- _GIVEN EXERCISE_
Copy out the lines between the line holding "Click the 05/18 date label" and the line holding "Screen dimensions: 1494x760 tap(455, 27)", inclusive, with "cyan blue" swapped for "light blue" and nothing else altered.

─── INPUT MATERIAL ───

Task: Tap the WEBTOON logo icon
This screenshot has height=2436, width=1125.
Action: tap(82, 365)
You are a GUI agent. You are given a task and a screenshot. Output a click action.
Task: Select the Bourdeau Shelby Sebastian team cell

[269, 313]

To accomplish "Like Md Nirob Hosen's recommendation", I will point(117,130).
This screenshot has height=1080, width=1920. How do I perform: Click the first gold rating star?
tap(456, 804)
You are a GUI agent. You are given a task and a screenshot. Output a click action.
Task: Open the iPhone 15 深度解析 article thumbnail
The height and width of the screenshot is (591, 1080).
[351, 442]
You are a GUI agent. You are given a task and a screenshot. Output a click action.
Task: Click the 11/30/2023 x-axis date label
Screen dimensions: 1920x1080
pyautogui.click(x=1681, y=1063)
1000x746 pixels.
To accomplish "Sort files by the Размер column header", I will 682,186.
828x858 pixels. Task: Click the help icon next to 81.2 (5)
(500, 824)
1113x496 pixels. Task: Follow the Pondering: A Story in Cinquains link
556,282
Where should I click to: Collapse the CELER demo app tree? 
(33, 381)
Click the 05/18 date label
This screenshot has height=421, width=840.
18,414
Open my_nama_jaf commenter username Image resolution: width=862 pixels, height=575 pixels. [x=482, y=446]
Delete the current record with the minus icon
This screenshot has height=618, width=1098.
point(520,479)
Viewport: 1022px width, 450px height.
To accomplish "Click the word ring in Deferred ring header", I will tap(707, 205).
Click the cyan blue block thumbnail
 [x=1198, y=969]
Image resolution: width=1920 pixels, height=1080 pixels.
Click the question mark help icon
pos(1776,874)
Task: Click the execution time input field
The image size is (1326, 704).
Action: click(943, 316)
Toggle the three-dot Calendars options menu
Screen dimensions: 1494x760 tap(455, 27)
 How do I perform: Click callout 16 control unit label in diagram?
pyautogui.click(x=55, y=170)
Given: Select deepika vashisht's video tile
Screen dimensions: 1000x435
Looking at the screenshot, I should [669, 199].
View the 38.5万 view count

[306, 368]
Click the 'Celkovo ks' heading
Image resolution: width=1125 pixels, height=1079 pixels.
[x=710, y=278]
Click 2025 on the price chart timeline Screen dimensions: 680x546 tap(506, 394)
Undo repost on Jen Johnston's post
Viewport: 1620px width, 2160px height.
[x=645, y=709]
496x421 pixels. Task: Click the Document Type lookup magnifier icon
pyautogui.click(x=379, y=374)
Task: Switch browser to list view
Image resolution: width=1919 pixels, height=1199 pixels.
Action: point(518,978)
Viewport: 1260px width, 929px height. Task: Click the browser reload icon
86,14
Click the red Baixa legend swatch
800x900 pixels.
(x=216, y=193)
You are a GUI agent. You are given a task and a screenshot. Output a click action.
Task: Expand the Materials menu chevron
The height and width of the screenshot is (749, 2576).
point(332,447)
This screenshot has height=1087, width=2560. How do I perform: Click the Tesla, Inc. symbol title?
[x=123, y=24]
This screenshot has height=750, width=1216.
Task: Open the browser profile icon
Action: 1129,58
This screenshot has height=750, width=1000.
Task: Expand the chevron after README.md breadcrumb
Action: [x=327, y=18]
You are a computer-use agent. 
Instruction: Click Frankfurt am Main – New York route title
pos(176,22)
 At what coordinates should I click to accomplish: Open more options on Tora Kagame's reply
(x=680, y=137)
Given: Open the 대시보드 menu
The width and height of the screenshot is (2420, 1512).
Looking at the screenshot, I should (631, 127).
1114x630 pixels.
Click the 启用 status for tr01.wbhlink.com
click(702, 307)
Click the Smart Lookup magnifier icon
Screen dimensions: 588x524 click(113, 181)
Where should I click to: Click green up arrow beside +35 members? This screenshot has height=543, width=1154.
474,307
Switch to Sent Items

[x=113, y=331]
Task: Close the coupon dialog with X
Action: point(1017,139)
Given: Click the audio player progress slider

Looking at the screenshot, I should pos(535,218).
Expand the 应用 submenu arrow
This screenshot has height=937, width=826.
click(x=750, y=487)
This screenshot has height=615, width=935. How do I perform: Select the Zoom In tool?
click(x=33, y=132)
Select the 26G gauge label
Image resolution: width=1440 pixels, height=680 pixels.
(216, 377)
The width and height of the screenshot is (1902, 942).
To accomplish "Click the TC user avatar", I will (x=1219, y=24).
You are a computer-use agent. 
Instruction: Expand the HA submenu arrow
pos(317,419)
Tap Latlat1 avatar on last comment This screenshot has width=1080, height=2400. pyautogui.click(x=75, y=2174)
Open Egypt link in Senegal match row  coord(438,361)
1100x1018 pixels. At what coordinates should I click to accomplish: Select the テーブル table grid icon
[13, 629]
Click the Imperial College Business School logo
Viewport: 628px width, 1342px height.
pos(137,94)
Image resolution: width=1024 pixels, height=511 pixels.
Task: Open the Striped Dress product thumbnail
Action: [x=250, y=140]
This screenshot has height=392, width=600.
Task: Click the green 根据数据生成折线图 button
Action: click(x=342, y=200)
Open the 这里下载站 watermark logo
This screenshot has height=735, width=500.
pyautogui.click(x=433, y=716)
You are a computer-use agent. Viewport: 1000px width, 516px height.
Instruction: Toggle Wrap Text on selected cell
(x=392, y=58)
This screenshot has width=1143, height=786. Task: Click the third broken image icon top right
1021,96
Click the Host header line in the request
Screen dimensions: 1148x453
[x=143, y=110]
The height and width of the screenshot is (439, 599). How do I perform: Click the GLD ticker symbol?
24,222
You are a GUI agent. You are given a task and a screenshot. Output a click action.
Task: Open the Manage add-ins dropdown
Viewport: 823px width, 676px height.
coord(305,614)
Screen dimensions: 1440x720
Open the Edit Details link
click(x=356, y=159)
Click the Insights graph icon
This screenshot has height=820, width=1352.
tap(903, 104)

───

- _EXERCISE RESPONSE_
Click the 05/18 date label
This screenshot has height=421, width=840.
18,414
Open my_nama_jaf commenter username Image resolution: width=862 pixels, height=575 pixels. [x=482, y=446]
Delete the current record with the minus icon
This screenshot has height=618, width=1098.
point(520,479)
Viewport: 1022px width, 450px height.
To accomplish "Click the word ring in Deferred ring header", I will tap(707, 205).
Click the light blue block thumbnail
 [x=1198, y=969]
Image resolution: width=1920 pixels, height=1080 pixels.
Click the question mark help icon
pos(1776,874)
Task: Click the execution time input field
The image size is (1326, 704).
Action: click(943, 316)
Toggle the three-dot Calendars options menu
Screen dimensions: 1494x760 tap(455, 27)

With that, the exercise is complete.